Transcribe every record exactly.

═════ Extracted material

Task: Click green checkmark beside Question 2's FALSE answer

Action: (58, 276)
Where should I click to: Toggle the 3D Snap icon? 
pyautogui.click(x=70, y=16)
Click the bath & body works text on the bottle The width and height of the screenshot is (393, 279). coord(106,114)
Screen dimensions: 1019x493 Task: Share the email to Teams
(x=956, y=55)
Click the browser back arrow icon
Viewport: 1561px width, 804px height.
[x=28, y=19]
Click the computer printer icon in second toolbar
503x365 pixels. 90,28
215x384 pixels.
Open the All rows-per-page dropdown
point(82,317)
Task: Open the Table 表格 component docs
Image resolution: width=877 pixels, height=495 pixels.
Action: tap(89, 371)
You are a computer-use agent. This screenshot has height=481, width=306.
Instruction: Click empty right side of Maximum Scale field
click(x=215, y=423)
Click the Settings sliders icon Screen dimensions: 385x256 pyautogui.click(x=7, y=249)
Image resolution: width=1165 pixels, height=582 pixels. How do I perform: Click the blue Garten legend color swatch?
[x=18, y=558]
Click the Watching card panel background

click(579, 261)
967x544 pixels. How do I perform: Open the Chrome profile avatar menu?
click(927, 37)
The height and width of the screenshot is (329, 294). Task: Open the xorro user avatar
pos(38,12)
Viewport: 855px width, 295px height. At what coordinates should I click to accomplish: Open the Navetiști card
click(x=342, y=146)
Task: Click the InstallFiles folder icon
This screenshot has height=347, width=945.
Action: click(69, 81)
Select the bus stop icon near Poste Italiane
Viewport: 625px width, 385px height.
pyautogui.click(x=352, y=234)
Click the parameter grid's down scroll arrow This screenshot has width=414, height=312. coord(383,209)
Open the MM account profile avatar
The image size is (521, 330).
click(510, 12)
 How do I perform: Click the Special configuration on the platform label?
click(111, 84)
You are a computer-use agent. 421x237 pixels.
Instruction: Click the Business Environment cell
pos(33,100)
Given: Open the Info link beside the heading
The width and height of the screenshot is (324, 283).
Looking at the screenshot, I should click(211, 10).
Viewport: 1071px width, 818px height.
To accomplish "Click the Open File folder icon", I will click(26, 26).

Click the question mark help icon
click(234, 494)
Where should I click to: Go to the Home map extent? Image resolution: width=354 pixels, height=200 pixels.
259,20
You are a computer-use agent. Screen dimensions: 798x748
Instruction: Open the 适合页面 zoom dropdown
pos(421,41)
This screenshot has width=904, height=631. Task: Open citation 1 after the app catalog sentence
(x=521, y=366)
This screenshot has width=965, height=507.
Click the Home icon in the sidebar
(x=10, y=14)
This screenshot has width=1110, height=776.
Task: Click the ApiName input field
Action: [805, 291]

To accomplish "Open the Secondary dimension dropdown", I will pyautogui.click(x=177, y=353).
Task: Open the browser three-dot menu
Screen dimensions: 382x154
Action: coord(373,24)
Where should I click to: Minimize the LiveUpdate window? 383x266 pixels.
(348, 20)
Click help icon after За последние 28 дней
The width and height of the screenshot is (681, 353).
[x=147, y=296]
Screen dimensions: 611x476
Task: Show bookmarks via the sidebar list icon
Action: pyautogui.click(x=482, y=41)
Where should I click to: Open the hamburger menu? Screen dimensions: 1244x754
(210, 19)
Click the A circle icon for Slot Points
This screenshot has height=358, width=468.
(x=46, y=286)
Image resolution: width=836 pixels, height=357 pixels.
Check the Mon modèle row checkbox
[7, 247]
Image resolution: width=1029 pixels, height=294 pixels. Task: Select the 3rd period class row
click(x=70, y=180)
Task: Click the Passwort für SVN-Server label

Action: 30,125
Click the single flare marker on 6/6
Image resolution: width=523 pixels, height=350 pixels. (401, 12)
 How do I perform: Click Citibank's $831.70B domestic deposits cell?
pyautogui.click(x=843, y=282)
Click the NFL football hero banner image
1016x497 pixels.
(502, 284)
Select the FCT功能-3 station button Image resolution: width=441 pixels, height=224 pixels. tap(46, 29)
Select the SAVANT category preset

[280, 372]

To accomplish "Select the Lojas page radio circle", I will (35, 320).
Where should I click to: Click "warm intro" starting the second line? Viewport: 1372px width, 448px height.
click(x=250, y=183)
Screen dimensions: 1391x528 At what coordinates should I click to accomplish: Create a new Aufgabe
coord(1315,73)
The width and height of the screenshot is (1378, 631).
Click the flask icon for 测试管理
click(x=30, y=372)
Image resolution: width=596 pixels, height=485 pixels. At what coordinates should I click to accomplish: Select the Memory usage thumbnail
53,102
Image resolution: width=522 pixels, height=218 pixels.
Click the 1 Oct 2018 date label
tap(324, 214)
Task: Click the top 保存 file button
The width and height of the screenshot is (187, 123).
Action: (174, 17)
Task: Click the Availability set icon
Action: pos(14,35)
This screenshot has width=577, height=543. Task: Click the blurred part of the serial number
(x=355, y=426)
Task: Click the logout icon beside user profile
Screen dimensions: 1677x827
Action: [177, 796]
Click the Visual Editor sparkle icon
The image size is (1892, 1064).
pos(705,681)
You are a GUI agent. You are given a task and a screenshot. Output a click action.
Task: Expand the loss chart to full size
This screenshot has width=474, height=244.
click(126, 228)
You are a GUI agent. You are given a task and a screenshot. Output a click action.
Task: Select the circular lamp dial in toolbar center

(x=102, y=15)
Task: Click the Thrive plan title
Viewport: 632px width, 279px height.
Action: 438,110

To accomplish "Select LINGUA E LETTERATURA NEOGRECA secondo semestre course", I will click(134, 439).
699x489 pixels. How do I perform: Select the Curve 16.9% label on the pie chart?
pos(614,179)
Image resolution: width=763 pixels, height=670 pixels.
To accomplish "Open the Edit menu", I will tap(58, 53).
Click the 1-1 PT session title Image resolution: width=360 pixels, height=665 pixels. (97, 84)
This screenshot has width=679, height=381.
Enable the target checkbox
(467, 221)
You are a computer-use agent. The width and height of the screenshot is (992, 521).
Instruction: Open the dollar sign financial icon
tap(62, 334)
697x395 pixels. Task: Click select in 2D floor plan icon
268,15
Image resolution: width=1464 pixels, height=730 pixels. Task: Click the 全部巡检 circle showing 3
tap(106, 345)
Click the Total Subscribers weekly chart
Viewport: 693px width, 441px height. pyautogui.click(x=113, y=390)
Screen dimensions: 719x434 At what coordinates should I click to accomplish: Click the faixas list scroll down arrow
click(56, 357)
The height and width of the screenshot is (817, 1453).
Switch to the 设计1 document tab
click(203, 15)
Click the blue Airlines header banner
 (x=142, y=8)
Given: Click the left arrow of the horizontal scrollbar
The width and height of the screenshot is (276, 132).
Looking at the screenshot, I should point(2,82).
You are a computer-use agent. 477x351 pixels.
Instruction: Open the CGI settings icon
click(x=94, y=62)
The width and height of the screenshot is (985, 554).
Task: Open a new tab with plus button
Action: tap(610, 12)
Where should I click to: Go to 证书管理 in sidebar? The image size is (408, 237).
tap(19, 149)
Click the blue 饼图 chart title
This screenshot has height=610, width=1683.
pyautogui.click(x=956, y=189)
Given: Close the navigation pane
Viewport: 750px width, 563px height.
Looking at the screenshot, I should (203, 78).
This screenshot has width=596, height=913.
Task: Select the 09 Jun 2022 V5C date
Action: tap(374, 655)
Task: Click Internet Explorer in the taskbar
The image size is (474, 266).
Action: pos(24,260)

══════════

Your response —
Task: Click green checkmark beside Question 2's FALSE answer

Action: (58, 276)
Where should I click to: Toggle the 3D Snap icon? 
pyautogui.click(x=70, y=16)
Click the bath & body works text on the bottle The width and height of the screenshot is (393, 279). coord(106,114)
Screen dimensions: 1019x493 Task: Share the email to Teams
(x=956, y=55)
Click the browser back arrow icon
Viewport: 1561px width, 804px height.
[x=28, y=19]
Click the computer printer icon in second toolbar
503x365 pixels. 90,28
215x384 pixels.
Open the All rows-per-page dropdown
point(82,317)
Task: Open the Table 表格 component docs
Image resolution: width=877 pixels, height=495 pixels.
Action: tap(89, 371)
You are a computer-use agent. This screenshot has height=481, width=306.
Instruction: Click empty right side of Maximum Scale field
click(x=215, y=423)
Click the Settings sliders icon Screen dimensions: 385x256 pyautogui.click(x=7, y=249)
Image resolution: width=1165 pixels, height=582 pixels. How do I perform: Click the blue Garten legend color swatch?
[x=18, y=558]
Click the Watching card panel background

click(579, 261)
967x544 pixels. How do I perform: Open the Chrome profile avatar menu?
click(927, 37)
The height and width of the screenshot is (329, 294). Task: Open the xorro user avatar
pos(38,12)
Viewport: 855px width, 295px height. At what coordinates should I click to accomplish: Open the Navetiști card
click(x=342, y=146)
Task: Click the InstallFiles folder icon
This screenshot has height=347, width=945.
Action: click(69, 81)
Select the bus stop icon near Poste Italiane
Viewport: 625px width, 385px height.
pyautogui.click(x=352, y=234)
Click the parameter grid's down scroll arrow This screenshot has width=414, height=312. coord(383,209)
Open the MM account profile avatar
The image size is (521, 330).
click(510, 12)
 How do I perform: Click the Special configuration on the platform label?
click(111, 84)
You are a computer-use agent. 421x237 pixels.
Instruction: Click the Business Environment cell
pos(33,100)
Given: Open the Info link beside the heading
The width and height of the screenshot is (324, 283).
Looking at the screenshot, I should click(211, 10).
Viewport: 1071px width, 818px height.
To accomplish "Click the Open File folder icon", I will click(26, 26).

Click the question mark help icon
click(234, 494)
Where should I click to: Go to the Home map extent? Image resolution: width=354 pixels, height=200 pixels.
259,20
You are a computer-use agent. Screen dimensions: 798x748
Instruction: Open the 适合页面 zoom dropdown
pos(421,41)
This screenshot has width=904, height=631. Task: Open citation 1 after the app catalog sentence
(x=521, y=366)
This screenshot has width=965, height=507.
Click the Home icon in the sidebar
(x=10, y=14)
This screenshot has width=1110, height=776.
Task: Click the ApiName input field
Action: [805, 291]

To accomplish "Open the Secondary dimension dropdown", I will pyautogui.click(x=177, y=353).
Task: Open the browser three-dot menu
Screen dimensions: 382x154
Action: coord(373,24)
Where should I click to: Minimize the LiveUpdate window? 383x266 pixels.
(348, 20)
Click help icon after За последние 28 дней
The width and height of the screenshot is (681, 353).
[x=147, y=296]
Screen dimensions: 611x476
Task: Show bookmarks via the sidebar list icon
Action: pyautogui.click(x=482, y=41)
Where should I click to: Open the hamburger menu? Screen dimensions: 1244x754
(210, 19)
Click the A circle icon for Slot Points
This screenshot has height=358, width=468.
(x=46, y=286)
Image resolution: width=836 pixels, height=357 pixels.
Check the Mon modèle row checkbox
[7, 247]
Image resolution: width=1029 pixels, height=294 pixels. Task: Select the 3rd period class row
click(x=70, y=180)
Task: Click the Passwort für SVN-Server label

Action: 30,125
Click the single flare marker on 6/6
Image resolution: width=523 pixels, height=350 pixels. (401, 12)
 How do I perform: Click Citibank's $831.70B domestic deposits cell?
pyautogui.click(x=843, y=282)
Click the NFL football hero banner image
1016x497 pixels.
(502, 284)
Select the FCT功能-3 station button Image resolution: width=441 pixels, height=224 pixels. tap(46, 29)
Select the SAVANT category preset

[280, 372]

To accomplish "Select the Lojas page radio circle", I will (35, 320).
Where should I click to: Click "warm intro" starting the second line? Viewport: 1372px width, 448px height.
click(x=250, y=183)
Screen dimensions: 1391x528 At what coordinates should I click to accomplish: Create a new Aufgabe
coord(1315,73)
The width and height of the screenshot is (1378, 631).
Click the flask icon for 测试管理
click(x=30, y=372)
Image resolution: width=596 pixels, height=485 pixels. At what coordinates should I click to accomplish: Select the Memory usage thumbnail
53,102
Image resolution: width=522 pixels, height=218 pixels.
Click the 1 Oct 2018 date label
tap(324, 214)
Task: Click the top 保存 file button
The width and height of the screenshot is (187, 123).
Action: (174, 17)
Task: Click the Availability set icon
Action: pos(14,35)
This screenshot has width=577, height=543. Task: Click the blurred part of the serial number
(x=355, y=426)
Task: Click the logout icon beside user profile
Screen dimensions: 1677x827
Action: [177, 796]
Click the Visual Editor sparkle icon
The image size is (1892, 1064).
pos(705,681)
You are a GUI agent. You are given a task and a screenshot. Output a click action.
Task: Expand the loss chart to full size
This screenshot has width=474, height=244.
click(126, 228)
You are a GUI agent. You are given a task and a screenshot. Output a click action.
Task: Select the circular lamp dial in toolbar center

(x=102, y=15)
Task: Click the Thrive plan title
Viewport: 632px width, 279px height.
Action: 438,110

To accomplish "Select LINGUA E LETTERATURA NEOGRECA secondo semestre course", I will click(134, 439).
699x489 pixels. How do I perform: Select the Curve 16.9% label on the pie chart?
pos(614,179)
Image resolution: width=763 pixels, height=670 pixels.
To accomplish "Open the Edit menu", I will tap(58, 53).
Click the 1-1 PT session title Image resolution: width=360 pixels, height=665 pixels. (97, 84)
This screenshot has width=679, height=381.
Enable the target checkbox
(467, 221)
You are a computer-use agent. The width and height of the screenshot is (992, 521).
Instruction: Open the dollar sign financial icon
tap(62, 334)
697x395 pixels. Task: Click select in 2D floor plan icon
268,15
Image resolution: width=1464 pixels, height=730 pixels. Task: Click the 全部巡检 circle showing 3
tap(106, 345)
Click the Total Subscribers weekly chart
Viewport: 693px width, 441px height. pyautogui.click(x=113, y=390)
Screen dimensions: 719x434 At what coordinates should I click to accomplish: Click the faixas list scroll down arrow
click(56, 357)
The height and width of the screenshot is (817, 1453).
Switch to the 设计1 document tab
click(203, 15)
Click the blue Airlines header banner
 (x=142, y=8)
Given: Click the left arrow of the horizontal scrollbar
The width and height of the screenshot is (276, 132).
Looking at the screenshot, I should point(2,82).
You are a computer-use agent. 477x351 pixels.
Instruction: Open the CGI settings icon
click(x=94, y=62)
The width and height of the screenshot is (985, 554).
Task: Open a new tab with plus button
Action: tap(610, 12)
Where should I click to: Go to 证书管理 in sidebar? The image size is (408, 237).
tap(19, 149)
Click the blue 饼图 chart title
This screenshot has height=610, width=1683.
pyautogui.click(x=956, y=189)
Given: Close the navigation pane
Viewport: 750px width, 563px height.
Looking at the screenshot, I should (203, 78).
This screenshot has width=596, height=913.
Task: Select the 09 Jun 2022 V5C date
Action: tap(374, 655)
Task: Click Internet Explorer in the taskbar
The image size is (474, 266).
Action: pos(24,260)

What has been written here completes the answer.